The World Bank has unveiled a roadmap to modernize Pakistan’s wheat sector, recommending five priority reforms aimed at boosting private sector investment, increasing farmer incomes, and improving food security.
The plans recommend a shift away from decades of state-led interventions toward a more market-driven wheat economy, with the report calling for targeted action on productivity, research and development, support for small farmers, better market governance, and more efficient grain reserve management.
Titled Wheat Sector Modernisation Roadmap, the technical paper says traditional measures such as minimum support prices and large-scale public procurement have created inefficiencies, high fiscal costs, and weak incentives for crop diversification and private investment.

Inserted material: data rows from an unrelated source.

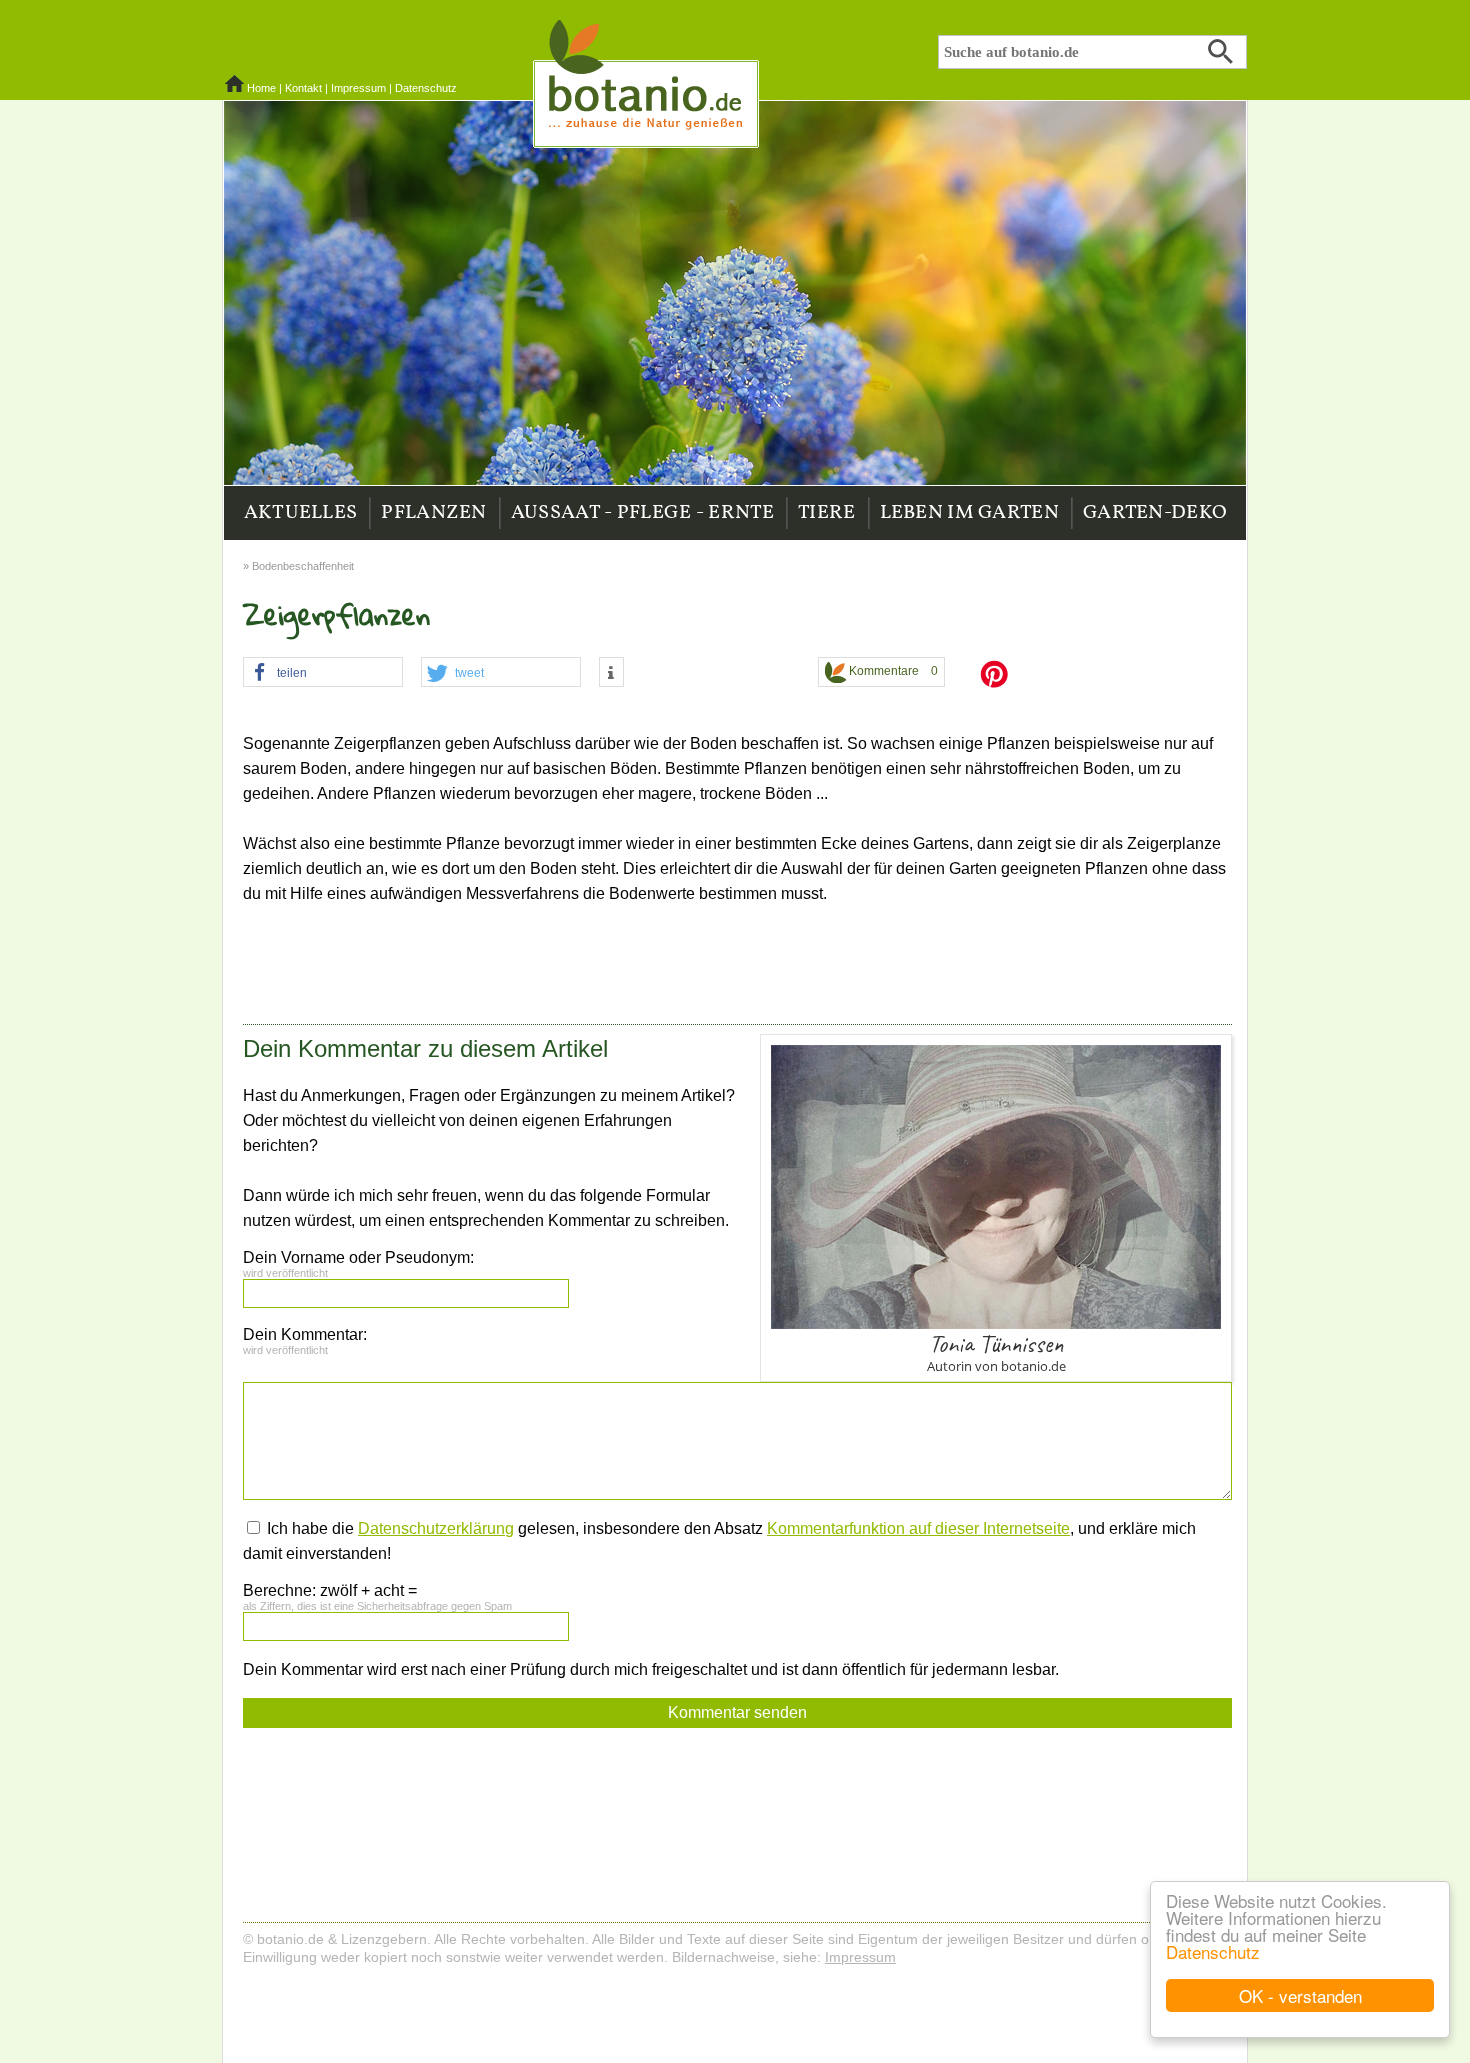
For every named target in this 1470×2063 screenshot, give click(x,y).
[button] (323, 673)
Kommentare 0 (892, 671)
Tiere (827, 513)
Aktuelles (301, 513)
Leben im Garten (970, 513)
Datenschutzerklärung (436, 1528)
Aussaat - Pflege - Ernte (642, 513)
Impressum (358, 88)
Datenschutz (1213, 1951)
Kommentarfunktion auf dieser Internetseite (918, 1528)
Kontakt (303, 88)
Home (261, 88)
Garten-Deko (1155, 513)
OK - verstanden (1300, 1995)
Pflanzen (433, 513)
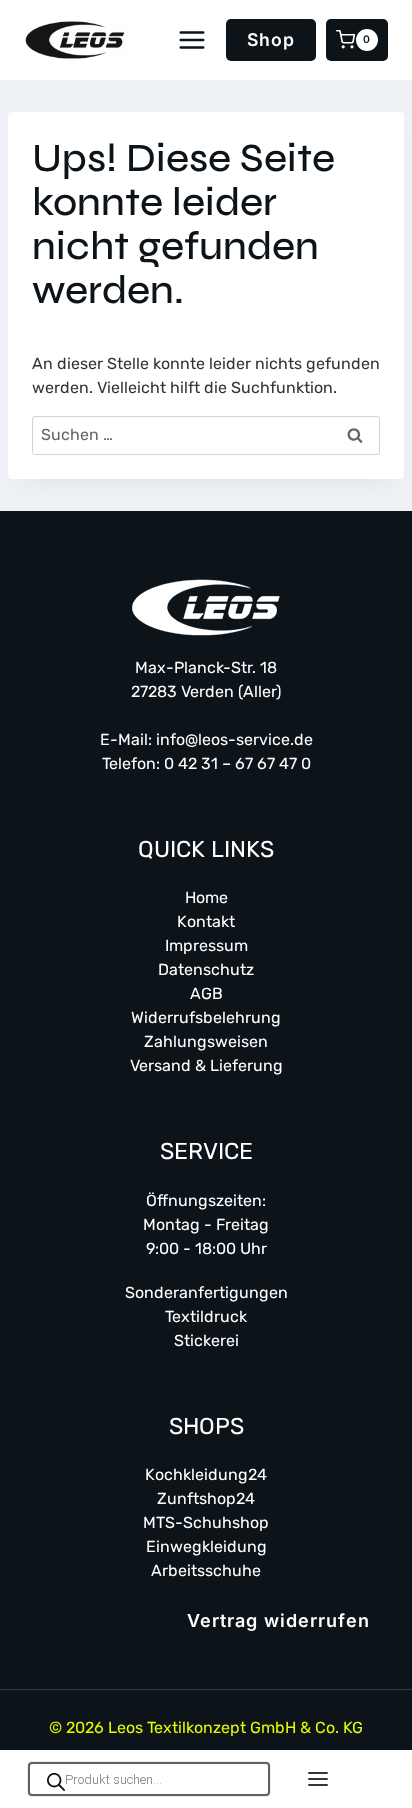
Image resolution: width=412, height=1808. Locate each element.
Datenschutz (206, 969)
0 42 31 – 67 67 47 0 (237, 763)
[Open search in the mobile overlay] (149, 1779)
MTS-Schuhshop (206, 1522)
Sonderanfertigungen (206, 1292)
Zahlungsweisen (206, 1041)
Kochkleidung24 (206, 1474)
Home (206, 897)
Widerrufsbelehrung (206, 1017)
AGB (206, 993)
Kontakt (206, 921)
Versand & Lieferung (206, 1065)
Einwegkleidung (206, 1546)
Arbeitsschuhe (206, 1570)
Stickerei (206, 1340)
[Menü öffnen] (192, 39)
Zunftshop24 (206, 1498)
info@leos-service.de (234, 739)
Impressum (206, 945)
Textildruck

According to the report, Pakistan’s average wheat yield of 3,200 kilograms per hectare remains significantly below competitors, around 50 percent lower than Egypt, 25 percent below Ukraine, 10 percent below India, and nearly 35 percent lower than India’s Punjab region. The paper notes that improved varieties have the potential to yield up to 7,500 kilograms per hectare in selected areas.

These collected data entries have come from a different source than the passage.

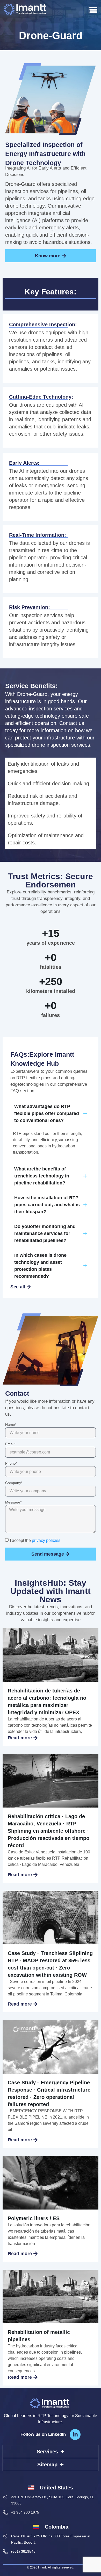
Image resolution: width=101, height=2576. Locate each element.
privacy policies (45, 1540)
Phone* (11, 1463)
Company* (13, 1483)
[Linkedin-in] (75, 2434)
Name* (10, 1425)
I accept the (35, 1540)
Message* (13, 1502)
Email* (10, 1444)
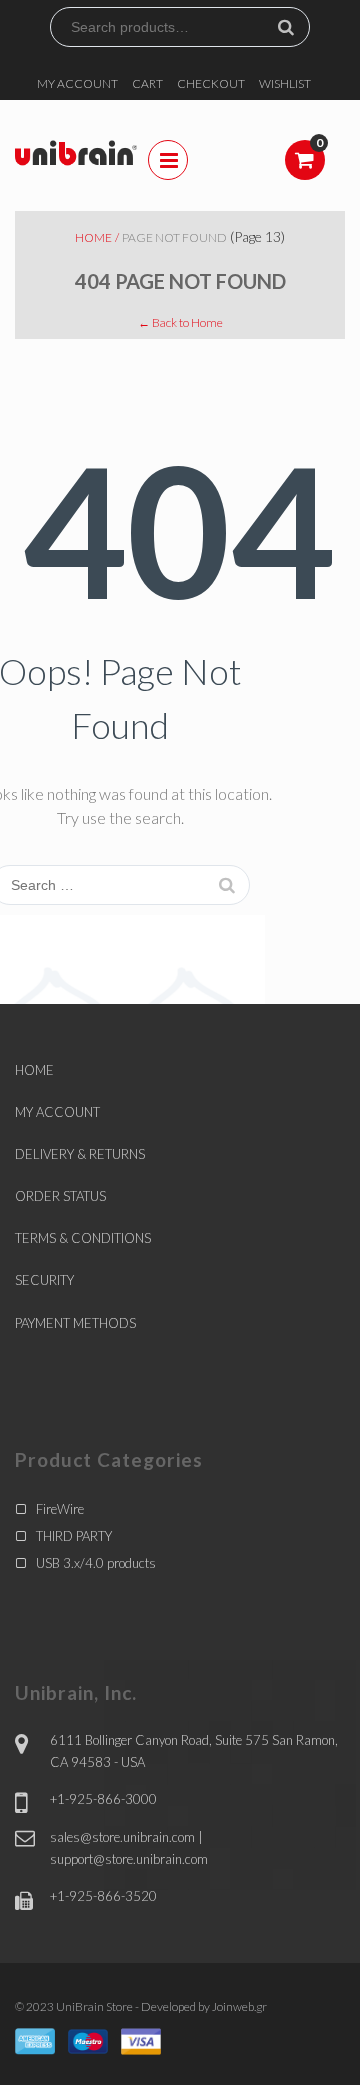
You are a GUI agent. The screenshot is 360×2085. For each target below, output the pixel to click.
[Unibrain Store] (76, 151)
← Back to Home (180, 322)
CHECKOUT (211, 83)
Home (93, 237)
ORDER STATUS (60, 1196)
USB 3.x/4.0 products (96, 1563)
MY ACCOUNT (77, 83)
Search (294, 27)
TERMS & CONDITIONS (83, 1238)
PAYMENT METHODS (75, 1323)
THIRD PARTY (74, 1536)
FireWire (60, 1509)
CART (147, 83)
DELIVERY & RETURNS (80, 1154)
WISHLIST (285, 83)
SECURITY (44, 1280)
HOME (34, 1070)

The World Bank has urged increased investment in better seed systems, balanced fertilizer use, water management, and agricultural research, while also expanding access to finance, aggregation, and digital advisory services for small landholding farmers.
The report says a transparent, competitive, and market oriented wheat sector supported by public-private partnerships could strengthen rural incomes, create jobs, and support long-term agricultural transformation in Pakistan.